WORK TO COMPLETE —
Return each of the lines below verbatim, with nothing changed, for all of the records.

STORED DATA —
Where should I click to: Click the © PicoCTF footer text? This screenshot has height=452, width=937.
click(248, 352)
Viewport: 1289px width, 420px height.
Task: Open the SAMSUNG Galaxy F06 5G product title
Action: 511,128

RESULT BELOW —
Where should I click to: Click the © PicoCTF footer text? This screenshot has height=452, width=937.
click(248, 352)
Viewport: 1289px width, 420px height.
Task: Open the SAMSUNG Galaxy F06 5G product title
Action: 511,128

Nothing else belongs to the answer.